High binding affinity to the drug like molecule is a major feature of a “druggable target.” Drug Bank contains 6816 experimental and FDA-approved drugs, 4326 drug targets and 169 drug enzymes/carriers. The module estimates the degree of similarity by using the similarity search option BLASTp program (Mondal et al., 2015). Presence of targets acts as assign for their druggable property. In contrast, its absence designates the novelty of the target and therefore, categorized as “novel target” (Knox et al., 2011). From the selected 53 targets we have found 6 targets (Drug Target, Data Sheet S9) which showed the similarity with approved, investigational, and experimental drugs when the BLASTp search was done against DrugBank database with cut-off parameters (Table 6). We have observed that target EFS15406.1 showed the highest similarity with 15 drugs which could act as inhibitors (both approved and investigational).
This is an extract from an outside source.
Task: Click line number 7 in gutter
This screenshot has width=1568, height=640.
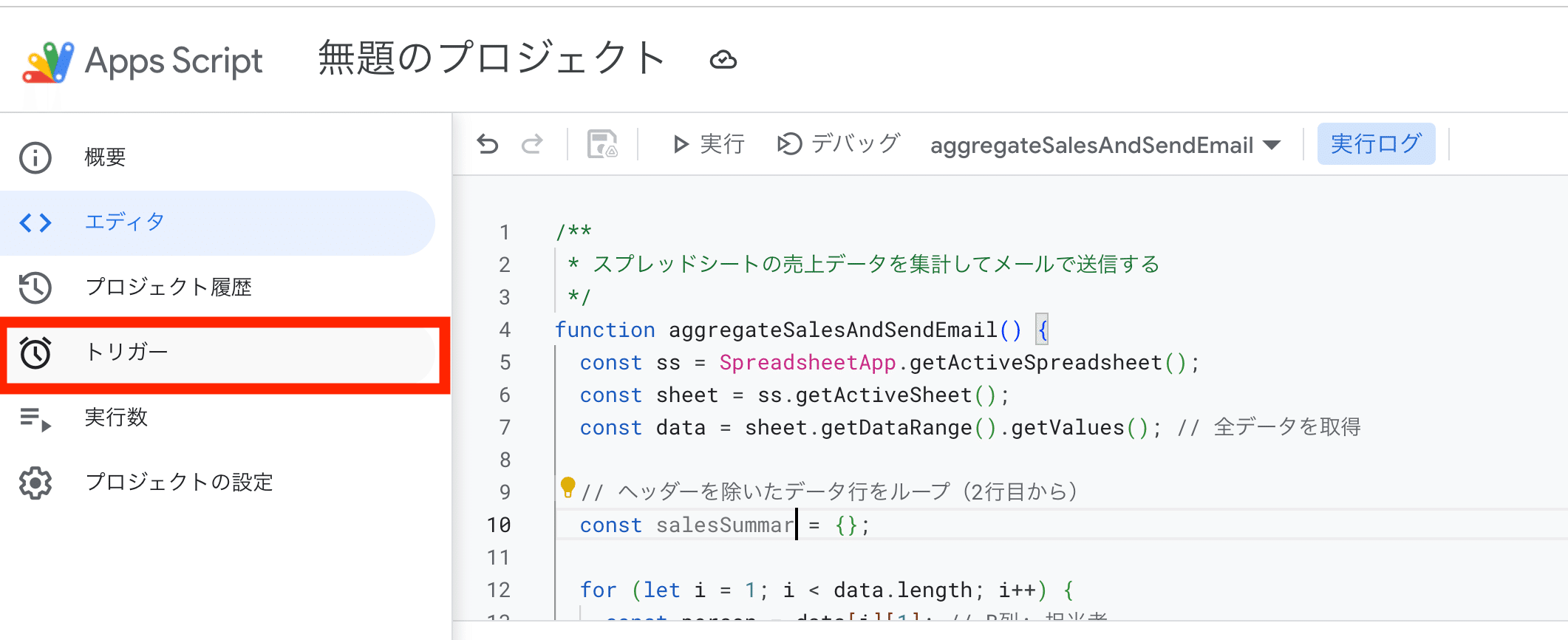Action: point(505,427)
The docking energy also revealed that the interacting drugs have better binding affinity to their respective targets (Table 6). Therefore, out of 53 therapeutic targets, 47 could be considered as novel drug targets as the remaining 6 targets showed druggable properties.
Implications for Drug and Vaccine Development
The 53 targets identified through the current study for vaccine and drug design against S. flexneri will make inroad for the development of effective drug(s) and vaccine(s) (Figure 3). Among the 53 targets 43 were found as novel drug targets (Figure 3 and Table 6). The development of such therapeutics might be targeted based on their qualitative characteristics. S. flexneri specific unique metabolic pathway might be a target for drug development (Table 1). Drug and vaccine development might also consider cellular location of the targets: Bacterial surface appears to be important for the immunogenicity and surface proteins are more accessible for vaccination. Therefore, four (4) surface proteins NP_837438.1, EFS15865.1, EFS15439.1, and EFS11306.1 might be targeted for the vaccine design.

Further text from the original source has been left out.